O candidato do principal partido da oposição disse à Inforpress, que aceitou este desafio com o objectivo de dar o seu contributo a frente da autarquia maiense com vista a proporcionar aos munícipes melhores condições de vida, integrando a ilha no corredor turístico internacional.

Segundo afiançou António Ramos, mais do que nunca os maienses almejam por uma mudança urgente na Câmara Municipal do Maio, advogando que “após quase três décadas da governação da equipa do MpD na ilha, hoje qualquer maiense e mesmos os mais fundamentalistas tem essa consciência, por que sabem que dentro da câmara reina a discriminação”.
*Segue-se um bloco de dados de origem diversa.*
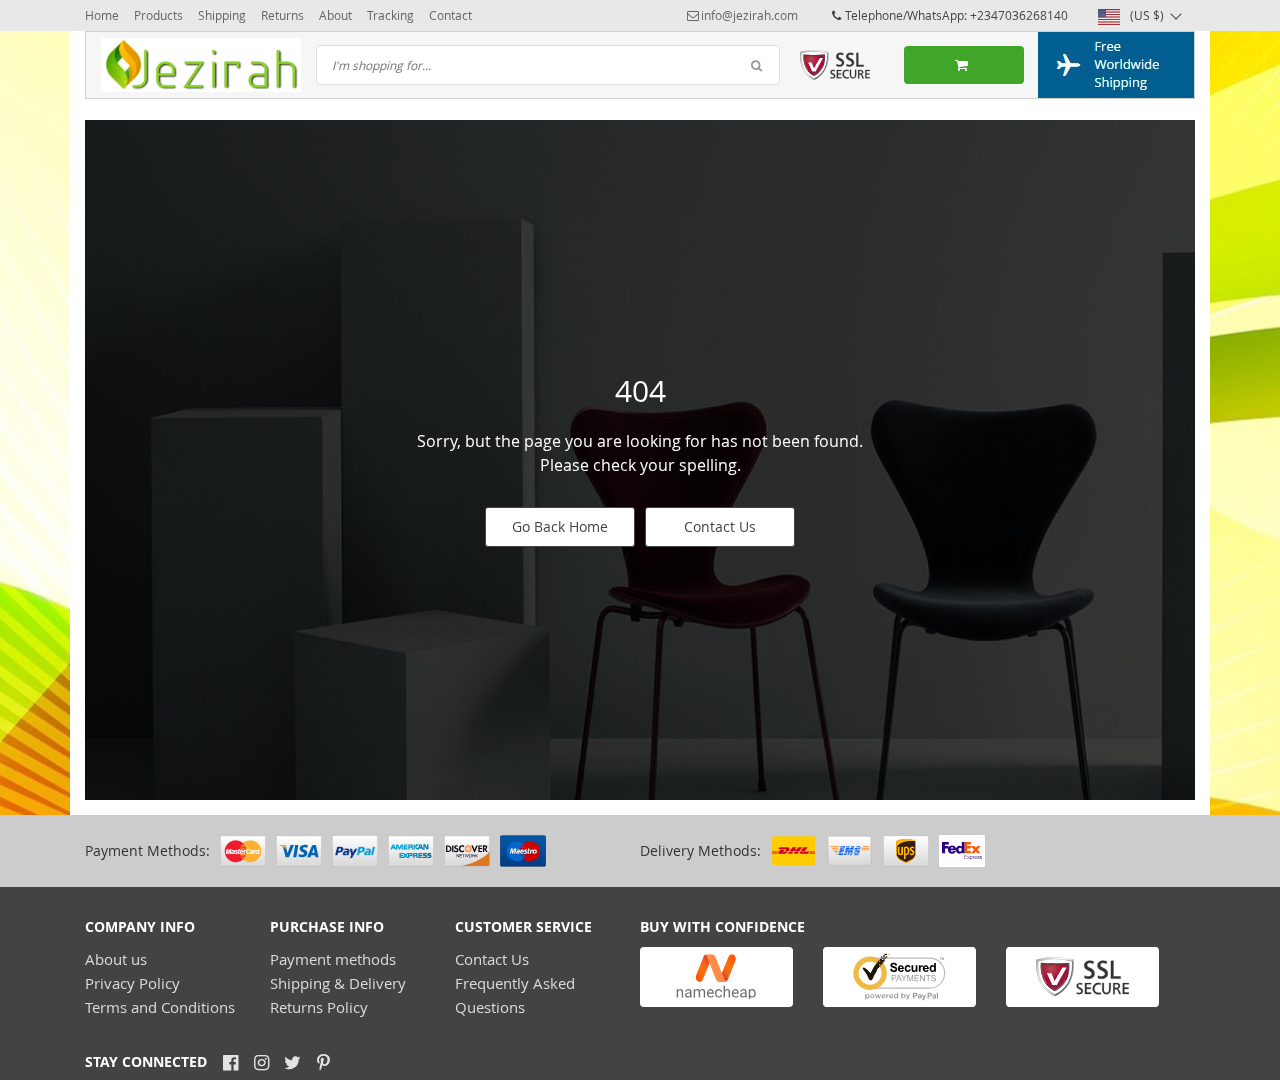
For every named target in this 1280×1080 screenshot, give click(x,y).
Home (102, 15)
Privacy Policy (132, 983)
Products (158, 15)
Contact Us (720, 526)
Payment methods (333, 959)
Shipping (222, 15)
Para mudar este cenário, António Ramos, que até recentemente era líder da bancada municipal da Onda Independente para Avançar Maio, garante que já formou uma equipa constituída por “quadros altamente qualificados” e à altura dos desafios que a ilha necessita, informando que brevemente, a mesa da assembleia municipal será apresentada aos maienses.

O candidato do PAICV pretende com a sua equipa, que integra quadros da ilha espalhados um pouco por todas as ilhas de Cabo Verde, e que tem como lema “Djarmai Na Kurasan” (Maio no coração), banir aquilo que considera estar a reinar no sentimento dos maienses que é o “conformismo”, quanto ao estado de desenvolvimento da ilha.

“A ilha do Maio, apesar das suas potencialidades turísticas naturais, continua ainda a ser a que está menos desenvolvida no contexto nacional”, enfatizou acrescentando que na câmara ainda existe falta de transparência, ambiente que promete mudar, caso venha merecer a confiança dos maienses e “destravar” o processo de desenvolvimento da ilha.

Questionado sobre que princípios pretende trabalhar durante a campanha, António Ramos avançou que a plataforma está a ser ultimada, e a sua equipa vai ter a oportunidade de apresentá-la à população e que a mesma é orientada para as pessoas com enfoco, principalmente no turismo e formação profissional e académica dos jovens.

António Ramos esclareceu ainda que a retórica de que ter uma Câmara Municipal da mesma cor política do que o poder central era uma das condições para o tão almejado desenvolvimento da ilha, não passou de uma falácia, porque alega, das 12 propostas do partido para ilha, até então nenhuma foi concretizada.

O entrevistado da Inforpress, que diz não ser contra a requalificação urbana, defende, entretanto, que ela “não tira ninguém da pobreza, mas sim melhora o aspecto paisagístico de um determinado lugar” e há que implementar outra estratégia diferente da actual.

“Por isso, os maienses devem apostar numa nova equipa, numa nova liderança com visão diferente, porque as suas sucessivas apostas no MpD na liderança da câmara não trouxeram nada de novo para ilha, é basta ver que não conseguiram sequer concluir um estádio municipal durante 11 anos, isso é uma vergonha local”, justificou.

Aliás, o candidato do PAICV ressalvou que a actual equipa camarária não consegui realizar nenhuma das grandes obras que prometera aos maienses, desde transformar Barreiro numa vila de referência, nem tão pouco construir os dois campos relvados de treino, bem como apoiar a juventude e as pessoas na reparação das suas habitações.

Por todas essas razões apresentadas por aquele candidato e devido aos desafios que a ilha enfrente neste momento, António Ramos prometeu caso venha a merecer a confiança dos maienses no dia 25 de Outubro, mudar o actual estado em que a ilha se encontra.